How, then, is the company earning $100 million more in net profit? One of the biggest factors appears toward the bottom of the income statement. Last year, Active Tots recorded an extraordinary $400 million gain. In this case, the one-time windfall was the result of selling its educational products division.

While the sale of this business unit increased net profit, it’s not income the company can count on year after year. For this reason, many analysts emphasize operating profit, which captures the performance of a firm’s core business activity, over net profit.

It’s important to note, however, that not all spending increases are negative. For example, if Active Tots saw its operating expenses shoot up as a result of a new advertising campaign, the firm might more than make up for it the following year with increased revenue. In addition to looking at the income statement, it’s important to read up on the company to find out why figures are changing.

Evaluating Performance 

Profit metrics can help assess a company’s health in two ways. The first is to use them for an internal review—in other words, comparing new numbers to the firm’s historical data. A knowledgeable investor will look for trends that help predict future performance. For instance, if the costs associated with production have risen faster than the company’s sales over multiple years, it may be difficult for the company to maintain healthy profit margins going forward. By contrast, if its' administrative expenses start to take up a smaller part of revenue, the company is probably doing some belt-tightening that will enhance profitability.

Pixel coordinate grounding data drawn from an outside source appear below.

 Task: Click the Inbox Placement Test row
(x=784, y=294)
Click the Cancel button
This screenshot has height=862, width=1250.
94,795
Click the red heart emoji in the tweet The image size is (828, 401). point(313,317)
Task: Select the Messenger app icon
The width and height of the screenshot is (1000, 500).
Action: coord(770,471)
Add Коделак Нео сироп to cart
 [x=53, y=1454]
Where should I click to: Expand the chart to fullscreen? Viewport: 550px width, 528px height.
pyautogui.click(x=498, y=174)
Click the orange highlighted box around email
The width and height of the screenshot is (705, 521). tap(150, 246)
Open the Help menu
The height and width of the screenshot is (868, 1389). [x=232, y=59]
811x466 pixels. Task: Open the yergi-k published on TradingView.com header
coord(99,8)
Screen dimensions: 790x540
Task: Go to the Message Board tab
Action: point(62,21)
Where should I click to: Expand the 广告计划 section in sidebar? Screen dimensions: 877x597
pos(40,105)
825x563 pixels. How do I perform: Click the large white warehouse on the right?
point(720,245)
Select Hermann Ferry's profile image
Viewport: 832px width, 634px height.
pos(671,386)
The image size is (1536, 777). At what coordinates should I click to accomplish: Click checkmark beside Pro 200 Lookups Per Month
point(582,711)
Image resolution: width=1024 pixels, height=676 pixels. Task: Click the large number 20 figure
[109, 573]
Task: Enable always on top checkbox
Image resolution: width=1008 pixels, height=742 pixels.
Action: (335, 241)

Investors should also compare these three metrics—gross profit, operating profit, and net profit—to those of a company's competitors. Many investors look at earnings per share figures, which are based on net profit, when deciding which stocks offer the best value. However, because one-time gains or expenses can distort financial performance, many securities analysts will instead key in on operating profit to determine what shares are worth. Some even advise zooming in on net operating income, another more finely tuned profit metric that takes into account taxes, but not extraordinary one-time gains or losses.

The Bottom Line

While it’s tempting to look at the bottom line of an income statement to size up a company, investors should be mindful of this figure’s shortcomings. Because gross profit and operating profit focus on the company’s core activities, these numbers are often the best barometer for determining an organization's future course.